──────── DATA SUPPLIED ────────

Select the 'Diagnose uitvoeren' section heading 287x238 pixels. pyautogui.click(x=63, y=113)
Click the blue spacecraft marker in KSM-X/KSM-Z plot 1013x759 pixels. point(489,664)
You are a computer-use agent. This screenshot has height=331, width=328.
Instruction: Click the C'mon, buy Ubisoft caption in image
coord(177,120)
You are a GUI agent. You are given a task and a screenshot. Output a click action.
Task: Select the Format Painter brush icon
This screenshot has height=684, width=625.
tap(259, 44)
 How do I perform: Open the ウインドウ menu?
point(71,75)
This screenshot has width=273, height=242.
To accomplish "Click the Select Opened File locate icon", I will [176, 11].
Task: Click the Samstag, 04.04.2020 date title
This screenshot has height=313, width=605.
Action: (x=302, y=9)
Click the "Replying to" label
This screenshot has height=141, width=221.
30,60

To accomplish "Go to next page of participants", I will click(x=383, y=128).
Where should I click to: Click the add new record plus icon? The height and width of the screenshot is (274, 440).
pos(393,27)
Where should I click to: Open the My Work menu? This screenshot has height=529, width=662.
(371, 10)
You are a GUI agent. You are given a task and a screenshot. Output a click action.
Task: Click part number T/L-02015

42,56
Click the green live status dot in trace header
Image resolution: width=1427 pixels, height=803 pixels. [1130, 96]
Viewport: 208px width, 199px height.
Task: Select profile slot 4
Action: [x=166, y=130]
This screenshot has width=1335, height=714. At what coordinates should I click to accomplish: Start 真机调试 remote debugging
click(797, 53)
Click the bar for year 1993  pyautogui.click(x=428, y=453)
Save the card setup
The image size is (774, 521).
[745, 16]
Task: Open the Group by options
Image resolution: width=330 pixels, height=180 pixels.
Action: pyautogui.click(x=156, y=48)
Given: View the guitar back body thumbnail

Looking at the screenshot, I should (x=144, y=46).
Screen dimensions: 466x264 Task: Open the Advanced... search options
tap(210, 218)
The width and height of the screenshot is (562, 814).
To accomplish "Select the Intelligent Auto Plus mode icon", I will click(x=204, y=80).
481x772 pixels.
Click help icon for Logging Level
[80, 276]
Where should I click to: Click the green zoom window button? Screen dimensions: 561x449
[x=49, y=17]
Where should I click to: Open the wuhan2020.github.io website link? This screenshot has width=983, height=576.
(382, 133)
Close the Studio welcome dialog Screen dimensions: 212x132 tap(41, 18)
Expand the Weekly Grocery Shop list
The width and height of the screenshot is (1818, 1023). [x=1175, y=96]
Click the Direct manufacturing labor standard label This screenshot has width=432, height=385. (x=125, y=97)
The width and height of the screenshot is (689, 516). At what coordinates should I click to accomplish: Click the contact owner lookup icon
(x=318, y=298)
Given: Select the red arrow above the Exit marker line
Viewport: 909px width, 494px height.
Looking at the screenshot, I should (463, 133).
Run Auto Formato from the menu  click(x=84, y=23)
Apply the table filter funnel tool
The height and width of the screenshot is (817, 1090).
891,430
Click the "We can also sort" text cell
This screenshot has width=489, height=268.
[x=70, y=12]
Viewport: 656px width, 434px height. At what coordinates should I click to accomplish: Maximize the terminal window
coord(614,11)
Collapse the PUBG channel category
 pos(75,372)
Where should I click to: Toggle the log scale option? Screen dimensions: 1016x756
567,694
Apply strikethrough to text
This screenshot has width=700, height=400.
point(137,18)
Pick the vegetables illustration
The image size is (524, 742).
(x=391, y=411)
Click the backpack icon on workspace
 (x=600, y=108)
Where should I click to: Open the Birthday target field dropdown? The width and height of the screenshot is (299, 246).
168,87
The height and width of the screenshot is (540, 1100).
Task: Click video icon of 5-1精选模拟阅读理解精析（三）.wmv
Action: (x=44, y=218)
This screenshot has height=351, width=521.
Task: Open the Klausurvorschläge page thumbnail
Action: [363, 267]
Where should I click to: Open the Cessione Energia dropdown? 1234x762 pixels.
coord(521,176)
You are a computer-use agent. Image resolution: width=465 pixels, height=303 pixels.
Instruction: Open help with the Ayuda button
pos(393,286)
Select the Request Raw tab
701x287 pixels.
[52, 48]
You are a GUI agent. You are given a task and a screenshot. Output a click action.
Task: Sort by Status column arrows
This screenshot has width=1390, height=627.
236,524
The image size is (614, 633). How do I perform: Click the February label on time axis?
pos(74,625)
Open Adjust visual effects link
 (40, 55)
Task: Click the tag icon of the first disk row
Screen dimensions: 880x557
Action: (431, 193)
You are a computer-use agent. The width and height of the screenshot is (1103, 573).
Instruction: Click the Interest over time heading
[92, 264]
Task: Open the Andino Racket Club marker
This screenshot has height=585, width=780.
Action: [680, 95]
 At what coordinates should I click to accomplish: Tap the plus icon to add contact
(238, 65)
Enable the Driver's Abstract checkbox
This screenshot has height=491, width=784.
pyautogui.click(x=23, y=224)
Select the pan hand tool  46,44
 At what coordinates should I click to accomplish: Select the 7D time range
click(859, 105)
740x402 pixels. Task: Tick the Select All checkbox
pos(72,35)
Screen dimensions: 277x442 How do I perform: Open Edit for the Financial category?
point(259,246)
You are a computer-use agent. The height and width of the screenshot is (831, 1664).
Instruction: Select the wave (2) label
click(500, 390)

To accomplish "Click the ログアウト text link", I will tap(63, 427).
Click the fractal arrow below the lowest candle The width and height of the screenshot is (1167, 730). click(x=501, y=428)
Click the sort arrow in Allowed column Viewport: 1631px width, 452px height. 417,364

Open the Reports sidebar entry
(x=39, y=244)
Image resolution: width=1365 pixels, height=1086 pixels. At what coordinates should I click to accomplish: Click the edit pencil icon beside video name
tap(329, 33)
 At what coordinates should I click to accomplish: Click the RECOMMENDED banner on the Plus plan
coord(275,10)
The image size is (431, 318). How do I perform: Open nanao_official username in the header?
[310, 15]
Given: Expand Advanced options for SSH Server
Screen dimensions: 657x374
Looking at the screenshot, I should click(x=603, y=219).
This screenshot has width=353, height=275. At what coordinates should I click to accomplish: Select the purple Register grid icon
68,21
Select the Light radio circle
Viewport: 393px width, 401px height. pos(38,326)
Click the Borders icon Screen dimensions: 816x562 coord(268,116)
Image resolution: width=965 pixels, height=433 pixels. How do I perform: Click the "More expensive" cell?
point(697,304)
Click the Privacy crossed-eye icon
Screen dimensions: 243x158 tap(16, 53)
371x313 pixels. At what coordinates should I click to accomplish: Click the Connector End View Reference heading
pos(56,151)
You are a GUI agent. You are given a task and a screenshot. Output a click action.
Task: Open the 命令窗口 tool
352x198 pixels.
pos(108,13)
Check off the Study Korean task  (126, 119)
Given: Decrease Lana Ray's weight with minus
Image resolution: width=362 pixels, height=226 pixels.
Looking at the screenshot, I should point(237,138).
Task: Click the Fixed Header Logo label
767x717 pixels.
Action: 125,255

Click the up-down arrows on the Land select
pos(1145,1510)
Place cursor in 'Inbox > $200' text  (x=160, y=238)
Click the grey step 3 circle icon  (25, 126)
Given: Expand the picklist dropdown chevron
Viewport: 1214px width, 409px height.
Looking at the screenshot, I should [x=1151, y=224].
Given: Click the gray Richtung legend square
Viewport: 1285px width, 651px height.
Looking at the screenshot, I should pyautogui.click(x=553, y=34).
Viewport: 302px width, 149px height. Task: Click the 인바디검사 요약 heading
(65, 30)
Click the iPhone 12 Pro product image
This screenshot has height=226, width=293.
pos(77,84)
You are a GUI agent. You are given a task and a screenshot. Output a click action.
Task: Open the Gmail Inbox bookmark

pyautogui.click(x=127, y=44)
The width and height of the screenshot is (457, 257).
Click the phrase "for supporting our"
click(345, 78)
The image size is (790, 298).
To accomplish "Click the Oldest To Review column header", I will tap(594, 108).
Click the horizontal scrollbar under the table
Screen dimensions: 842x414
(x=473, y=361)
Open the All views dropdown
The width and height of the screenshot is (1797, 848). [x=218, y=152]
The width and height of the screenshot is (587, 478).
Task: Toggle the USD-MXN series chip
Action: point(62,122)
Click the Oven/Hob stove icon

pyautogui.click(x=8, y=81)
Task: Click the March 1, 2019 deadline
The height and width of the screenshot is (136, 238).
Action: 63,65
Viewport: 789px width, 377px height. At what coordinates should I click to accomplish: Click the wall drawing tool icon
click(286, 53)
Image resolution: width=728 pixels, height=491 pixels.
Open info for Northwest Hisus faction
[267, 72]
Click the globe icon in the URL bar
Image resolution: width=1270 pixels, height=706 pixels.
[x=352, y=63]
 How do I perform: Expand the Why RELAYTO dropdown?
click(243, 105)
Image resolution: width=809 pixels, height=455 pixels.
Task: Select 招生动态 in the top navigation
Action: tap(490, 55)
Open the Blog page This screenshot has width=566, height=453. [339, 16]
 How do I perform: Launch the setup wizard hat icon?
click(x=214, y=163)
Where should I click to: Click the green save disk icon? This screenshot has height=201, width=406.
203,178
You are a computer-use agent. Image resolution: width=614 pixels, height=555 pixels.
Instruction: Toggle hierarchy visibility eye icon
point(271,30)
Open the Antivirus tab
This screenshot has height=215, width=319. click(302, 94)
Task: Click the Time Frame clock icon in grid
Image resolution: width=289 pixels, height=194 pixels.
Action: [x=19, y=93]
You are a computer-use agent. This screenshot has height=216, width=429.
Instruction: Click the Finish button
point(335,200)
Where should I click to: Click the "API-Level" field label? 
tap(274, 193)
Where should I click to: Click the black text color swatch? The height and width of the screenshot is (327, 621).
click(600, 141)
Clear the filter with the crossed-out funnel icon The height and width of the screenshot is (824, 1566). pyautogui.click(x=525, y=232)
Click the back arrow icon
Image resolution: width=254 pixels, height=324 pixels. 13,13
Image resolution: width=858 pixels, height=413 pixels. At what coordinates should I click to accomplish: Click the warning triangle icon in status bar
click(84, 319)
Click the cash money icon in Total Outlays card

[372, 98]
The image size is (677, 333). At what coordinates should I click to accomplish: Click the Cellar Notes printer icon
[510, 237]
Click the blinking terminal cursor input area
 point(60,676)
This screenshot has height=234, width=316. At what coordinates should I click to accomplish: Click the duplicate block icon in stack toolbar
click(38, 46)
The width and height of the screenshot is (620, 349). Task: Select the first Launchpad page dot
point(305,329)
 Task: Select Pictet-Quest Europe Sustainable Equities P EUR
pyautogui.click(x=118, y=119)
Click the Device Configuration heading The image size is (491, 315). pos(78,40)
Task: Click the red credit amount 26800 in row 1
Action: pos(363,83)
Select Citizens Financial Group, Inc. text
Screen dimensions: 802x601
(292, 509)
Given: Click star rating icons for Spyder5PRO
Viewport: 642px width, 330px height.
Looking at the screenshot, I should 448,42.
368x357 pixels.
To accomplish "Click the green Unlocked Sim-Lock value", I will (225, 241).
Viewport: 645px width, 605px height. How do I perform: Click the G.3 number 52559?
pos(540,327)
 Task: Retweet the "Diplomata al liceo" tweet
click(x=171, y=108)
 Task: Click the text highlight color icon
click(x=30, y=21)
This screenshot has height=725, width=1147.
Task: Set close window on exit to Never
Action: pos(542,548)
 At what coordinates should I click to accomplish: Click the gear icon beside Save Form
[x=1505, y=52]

────────

▶ _PROBLEM_: Lines wanted from the listing above: the line with "371x313 pixels. At" up to and including the line with "Given: Expand the picklist dropdown chevron". Please write them out exactly, adding nothing else.

▶ _TASK OUTPUT_:
371x313 pixels. At what coordinates should I click to accomplish: Click the Connector End View Reference heading
pos(56,151)
You are a GUI agent. You are given a task and a screenshot. Output a click action.
Task: Open the 命令窗口 tool
352x198 pixels.
pos(108,13)
Check off the Study Korean task  (126, 119)
Given: Decrease Lana Ray's weight with minus
Image resolution: width=362 pixels, height=226 pixels.
Looking at the screenshot, I should point(237,138).
Task: Click the Fixed Header Logo label
767x717 pixels.
Action: 125,255

Click the up-down arrows on the Land select
pos(1145,1510)
Place cursor in 'Inbox > $200' text  (x=160, y=238)
Click the grey step 3 circle icon  (25, 126)
Given: Expand the picklist dropdown chevron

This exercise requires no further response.